Set myRange = Nothing
Set zeroRow = Nothing

Finish:
    With Application
        .ScreenUpdating = True
        .Calculation = xlCalculationAutomatic
        .EnableEvents = True
    End With

End Sub
 
Upvote 0
Updates to M$ applications seem to have effects such that things that used to work, don't anymore so "it ran for x years" really ensures nothing. However, these effects are usually experienced when the underlying cause is poor syntax, use of reserved words, malformed code, etc. I base this notion on having participated in a lot of cases where it used to work and one or more of those situations, when fixed, resolved the problem. In addition, over the recent past a few updates have introduced bugs that needed to be fixed in emergency releases so there's that too.

If you want to link sheets and use them as tables, you're better off doing that and replicating the sheets as properly designed tables. You then run update/append queries to copy over the sheet rows to the tables as records. Now the tables will not interpret data types but will use the proper types that you have designed in the table fields. You use these tables, not the linked sheets.

Another possibility is to try conversion functions on the incorrect types; e.g. CDbl(strYear) - note that I used strYear and not "Year". 158% agree - change the reserved words. You will never have this issue if you incorporate prefixes that pertain to data types, plus this always makes the type evident throughout your code. You never have to go back to the beginning to see what varMyVariable is because var denotes it as variant. For Access, do make use of this list:
and adopt a naming convention
- General: Commonly used naming conventions
- MS Access Naming Conventions
 
Upvote 0
import your Excel data into Access and stop using it as linked tables
Not an option, sorry.
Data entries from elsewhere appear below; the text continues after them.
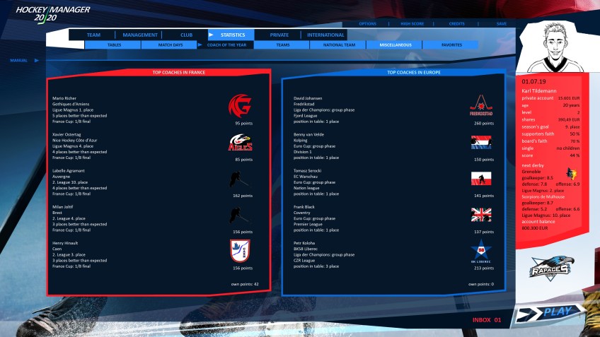This screenshot has width=600, height=337.
Task: View the High Score link
Action: coord(412,23)
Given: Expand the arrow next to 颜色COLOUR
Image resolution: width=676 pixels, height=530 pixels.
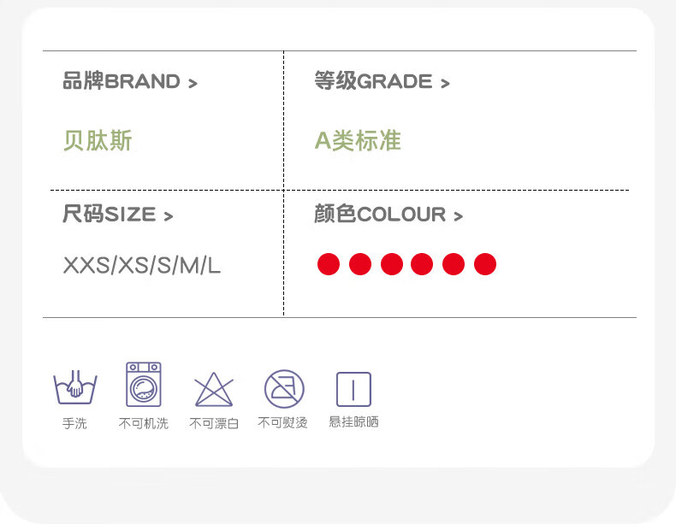Looking at the screenshot, I should pos(458,215).
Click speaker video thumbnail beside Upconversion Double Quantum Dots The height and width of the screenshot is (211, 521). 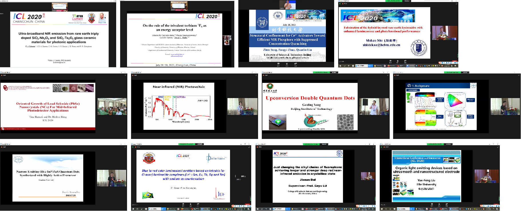point(374,106)
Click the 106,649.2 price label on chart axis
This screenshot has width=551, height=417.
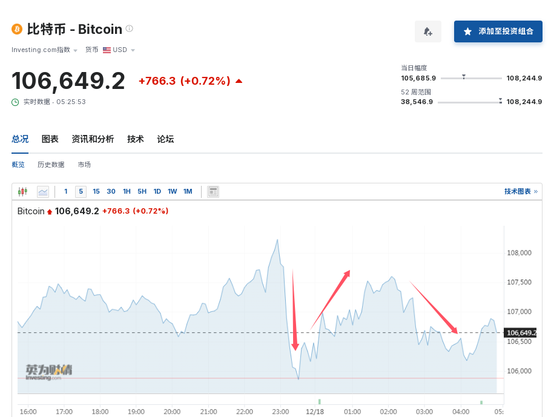coord(521,333)
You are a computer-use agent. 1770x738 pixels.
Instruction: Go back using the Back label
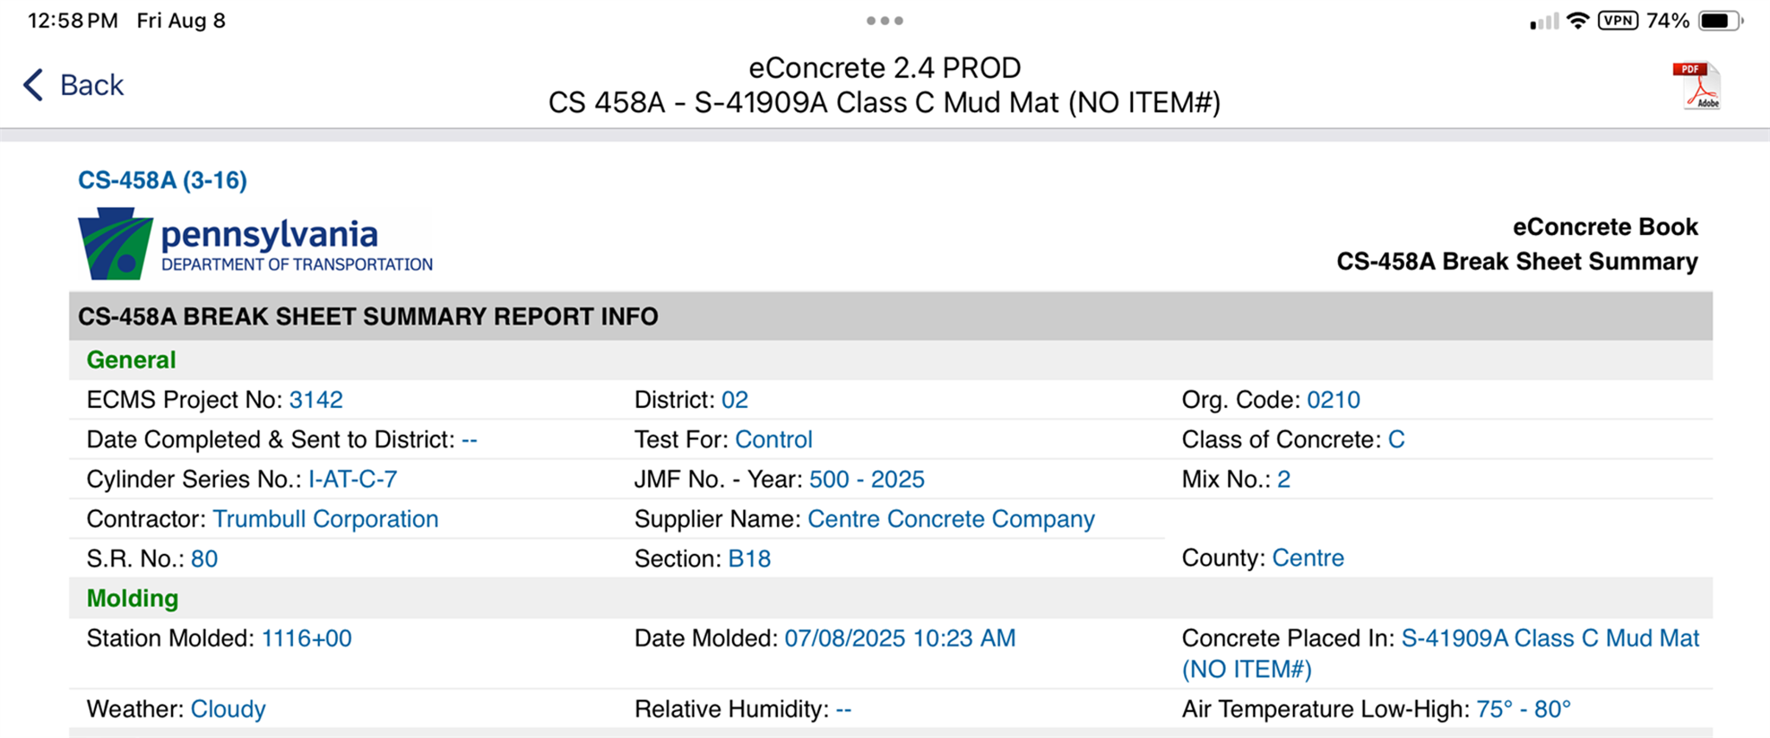pos(92,86)
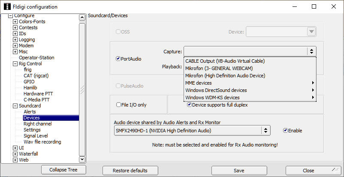Click the tree scrollbar down arrow

click(x=82, y=159)
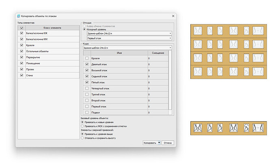Click the Отмена button
Viewport: 280px width, 163px height.
coord(168,143)
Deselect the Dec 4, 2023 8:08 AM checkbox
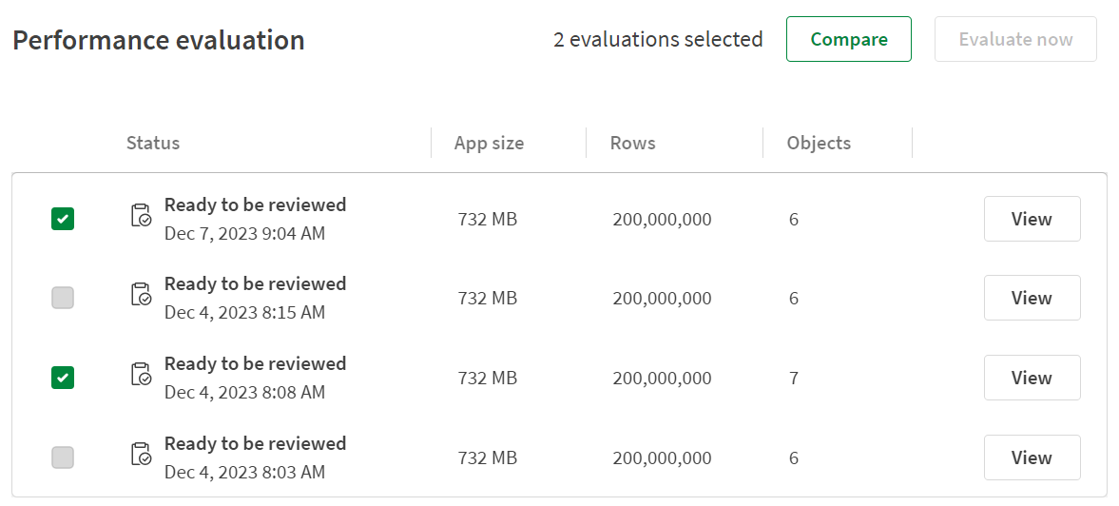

Thank you for feedback, though.

No changes have been made to the data?
Note that Access may adjust it "real-time" according to the current data which is found in the file.
So if the data has changed, the data type may too.
I would check the data very closely.
I did re-check everything, starting from the linked table design and format. As I suspected, the solution was real simple.

Solution:
DO NOT union table without records in it.
If source table contains only headers, and you are using UNION query, the query will result in failure (see above).

I removed the union to an empty source table, and everything got back to normal.
Thank you for your feedback.

NB!
So this data is coming from Excel?
If so, then Access tries to automatically figure out the data type from the first 10-20 rows of data.

Checked this one on another source/report. This is also true.
 
Upvote 0
Thank you for reporting back what the issue was.
Didn't realize that you might have empty tables.
 
Upvote 0
Thank you for reporting back what the issue was.
Didn't realize that you might have empty tables.
Yeah, as it may be clear from the macro, it creates sheet, depending on the contents of the raw data. And, when one sheet already contains records, the others do not. So a little adjustment to the query solved the issue.